Reconnaître les réalités commerciales
Les banques doivent également tenir compte des incidences commerciales potentielles de la SA-CCR. Certaines sont susceptibles d’être positives, telles qu’une vision plus précise du risque global et des expositions plus faibles associées aux transactions compensées centralement. D’autres peuvent être problématiques, notamment la réduction des avantages de la compensation et une exposition plus élevée au risque de contrepartie dans les transactions unidirectionnelles.
Il existe des arguments clairs pour commencer à évaluer et à traiter ces incidences le plus tôt possible.
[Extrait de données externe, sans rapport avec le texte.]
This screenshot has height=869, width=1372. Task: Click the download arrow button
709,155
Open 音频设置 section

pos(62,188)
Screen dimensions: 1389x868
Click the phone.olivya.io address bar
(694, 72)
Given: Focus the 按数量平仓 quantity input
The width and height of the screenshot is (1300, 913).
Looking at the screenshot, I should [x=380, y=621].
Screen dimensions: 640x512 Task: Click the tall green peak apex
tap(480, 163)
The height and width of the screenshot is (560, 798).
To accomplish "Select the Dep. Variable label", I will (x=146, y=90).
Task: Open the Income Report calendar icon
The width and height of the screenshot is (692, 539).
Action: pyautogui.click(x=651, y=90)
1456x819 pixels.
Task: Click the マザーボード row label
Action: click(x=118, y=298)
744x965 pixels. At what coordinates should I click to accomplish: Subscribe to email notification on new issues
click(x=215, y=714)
L’adoption ou le lancement d’essai de la SA-CCR permettra désormais aux banques d’identifier et d’analyser les effets sur les scénarios d’exposition et d’adéquation des fonds propres, et d’ajuster la politique et les processus dérivés afin d’atténuer ces effets si nécessaire. Une adoption précoce permettra également de mieux comprendre les exigences en matière de données et de technologie impliquées par la SA-CCR, et de déterminer les endroits où les systèmes et processus existants peuvent être adéquats, ou ceux où des points de données supplémentaires ou des calculateurs de risques intégrés seront nécessaires.
De nombreux établissements adopteront des solutions externes pour renforcer les capacités supplémentaires exigées par la SA-CCR. Cependant, si une solution a du mal à s’intégrer aux systèmes existants, ou n’est elle-même suffisamment intégrée, cela peut présenter une source supplémentaire de complexité. Les banques doivent s’assurer qu’une solution SA-CCR couvre tous les paramètres requis, offre la transparence nécessaire pour rechercher et suivre les données tout au long de leur cycle de vie afin de prendre en charge des calculs plus granulaires ; et, compte tenu de l’interdépendance de la SA-CCR avec d’autres aspects de Bâle III/CRD V, fait partie d’une boîte à outils plus large qui s’étend à tous les aspects de cette architecture réglementaire. Une mise en place précoce des bonnes solutions donne aux banques la possibilité d’aller au-delà du simple respect des exigences, afin de saisir les implications commerciales des nouveaux points de données qui seront créés par la SA-CCR. Lorsqu’ils sont pris en compte dans l’analyse commerciale, ces calculs peuvent aider les établissements financiers à atteindre de nouveaux niveaux de compréhension des tendances du risque et du bilan.
À quel moment faut-il donc ré(agir) ?
En ce qui concerne la SA-CCR et Bâle III/CRD V dans leur ensemble, les banques qui agissent le plus rapidement ne gagneront pas nécessairement la course. Cependant, elles auront certainement un bon départ. Les entreprises doivent également tenir compte du fait qu’une approche consistant à aborder un problème à la fois, qui traite les projets liés à la SA-CCR de manière isolée plutôt que dans le contexte de réglementations plus larges telles que Bâle III/CRD V, aura probablement pour effet des silos et des lacunes dans les données, ainsi qu’une duplication possible, avec plusieurs services produisant les mêmes informations de différentes manières et avec des résultats différents. Il s’agit non seulement d’une perte possible de temps et de ressources, mais cela peut également créer des incohérences qui font que les données semblent peu fiables aux régulateurs et aux dirigeants de l’entreprise qui comptent sur elles pour soutenir des décisions stratégiques.